GOT_episode_ratings$episodeNumber <- as.numeric(GOT_episode_ratings$episodeNumber)
GOT_episode_ratings$seasonNumber <- paste("Season", "", GOT_episode_ratings$seasonNumber)
GOT_episode_ratings <- GOT_episode_ratings[with(GOT_episode_ratings, order(seasonNumber,
episodeNumber)), ]
# remove tconst columns
Final_GOT_ratings <- select(GOT_episode_ratings, -1, -2)
# create interactive data table
Data_Table <- datatable(Final_GOT_ratings)
frameWidget(Data_Table, height = 400, width = "100%")
Creating the Line Graph
To create the line graph I applied the following code:
GOT_Graph <- ggplot(GOT_episode_ratings, aes(x = episodeNumber, y = averageRating,
label = Name, group = 1)) + geom_line(color = "cyan3", size = 0.8) + geom_point(shape = 21,
color = "grey92", fill = "cyan3", size = 1.5) + # Using facet_grid separate a grid per season and resize each grid according
# to the number of episodes.
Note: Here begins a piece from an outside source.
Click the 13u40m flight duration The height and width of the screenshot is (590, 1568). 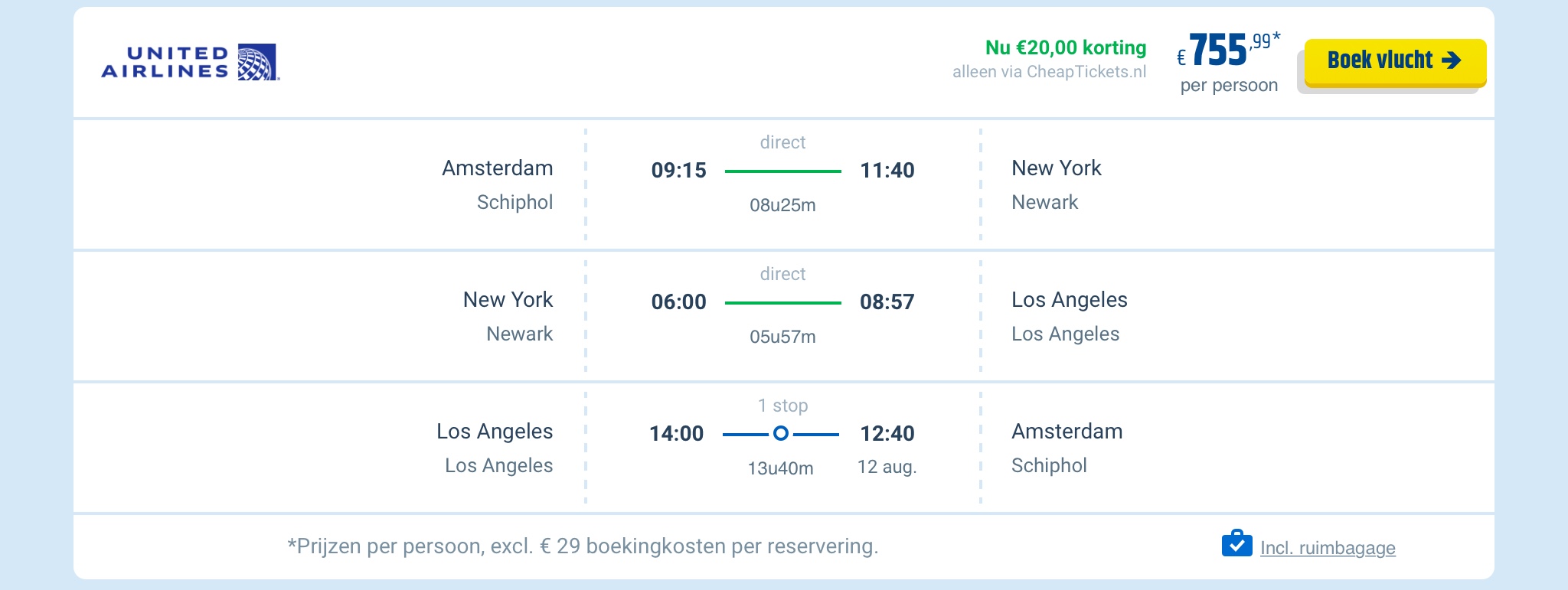tap(780, 468)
The switch attribute moves the grid label to
# the bottom.
facet_grid(~as.factor(seasonNumber), space = "free_x", scales = "free_x", switch = "x") +
# Remove gridlines of the x axis for cleaner background
removeGrid(x = TRUE, y = FALSE) + # Set limits to the y axis
scale_y_continuous(limits = c(4, 10), expand = c(0, 0)) + labs(title = "Average IMDb Ratings for every episode of 'Game of Thrones'",
caption = "Information courtesy of IMDb (http://www.imdb.com).
Used with permission.") +
# Using theme used removes axis text, ticks, titles, and change background
# of grid label.
theme(plot.title = element_text(size = 10, face = "bold"), axis.text.x = element_blank(),
axis.ticks = element_blank(), strip.text.x = element_text(size = 8), strip.text.y = element_text(size = 8),
axis.title = element_blank(), strip.background = element_rect(fill = "white"))
GOT_Graph
Create Subset Data for episode Labels
I also wanted to highlight the points of the labeled episodes as seen in the example. For this I added an extra geom_point by choosing the data corresponding to each name.
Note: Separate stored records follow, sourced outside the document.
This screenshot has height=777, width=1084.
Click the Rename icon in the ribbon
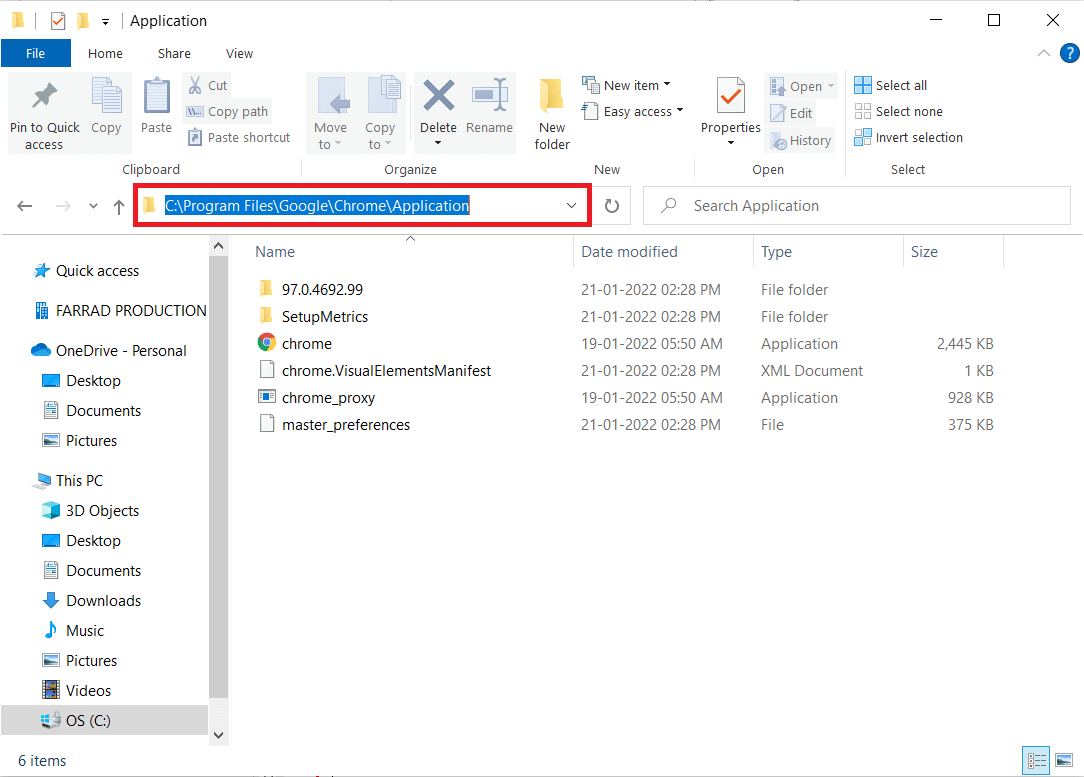pyautogui.click(x=489, y=98)
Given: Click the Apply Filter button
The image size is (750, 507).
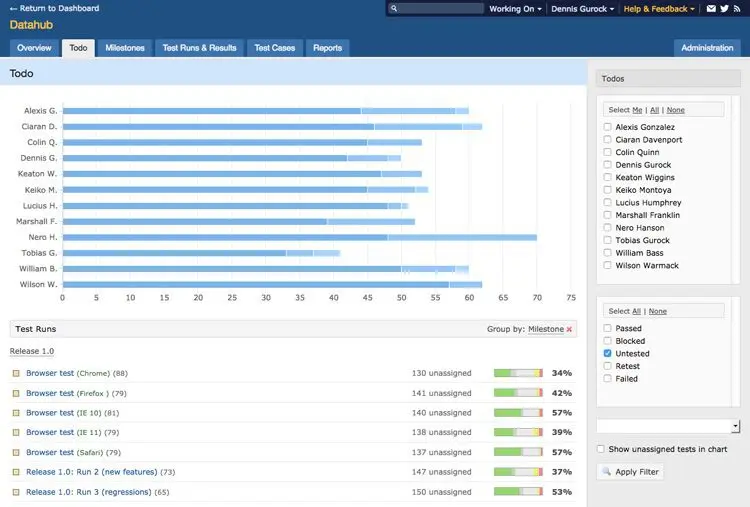Looking at the screenshot, I should point(630,472).
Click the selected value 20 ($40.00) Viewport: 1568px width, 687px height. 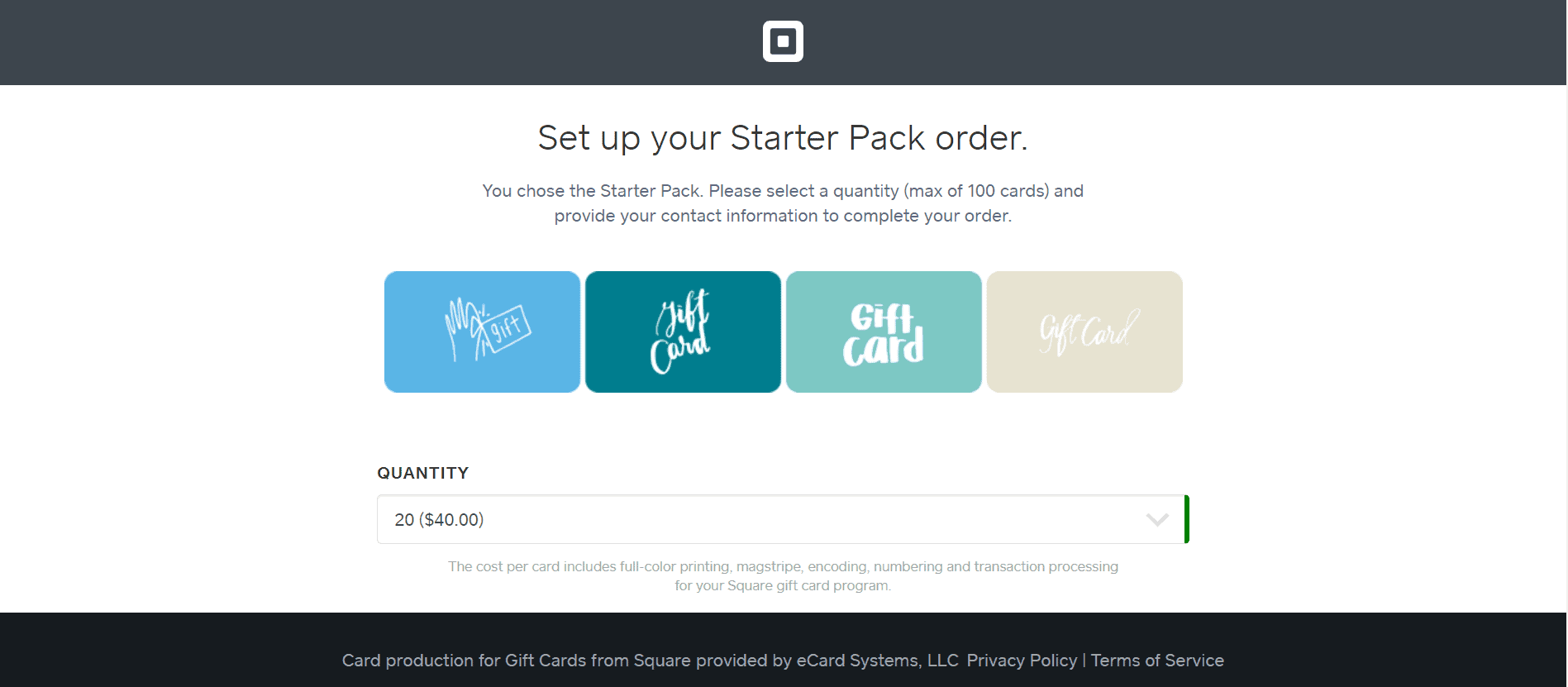pos(439,520)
GOT_Graph + geom_point(shape = 1, data = filter(GOT_episode_ratings, Name == "The Rains of Castamere" | Name == "Hardhome" | Name == "Battle of the Bastards" | Name == "The Iron Throne"), size = 1.5, stroke = .3)
Labeling Limitations
I found the text labels difficult to add. I tried using the geom_text
but the text would cut off within each grid. So far I haven’t been able to find any solution online. I suspect that the graph was exported to Illustrator for the labels. I’ll eventually export it to Illustrator and will add the changes to the blog post in the near future.
ggplotly
I decided to add some interactivity to the graph by using the plotly
package. The interactive graph loses some of the customization previously achieved by changing the ggplot theme. I made sure to add “label = Name” to the ggplot aesthetic to be able to see the episode name in the tooltip alongside the episode number and average rating.
plotly_graph <- ggplotly(GOT_Graph)
frameWidget(plotly_graph)
Conclusion
There are more design details that I could gave applied to the line graph, but the purpose of the excercise was for myself and others interested to get a general sense about how NY Times data visualization experts might design a draft, or a complete graph using R.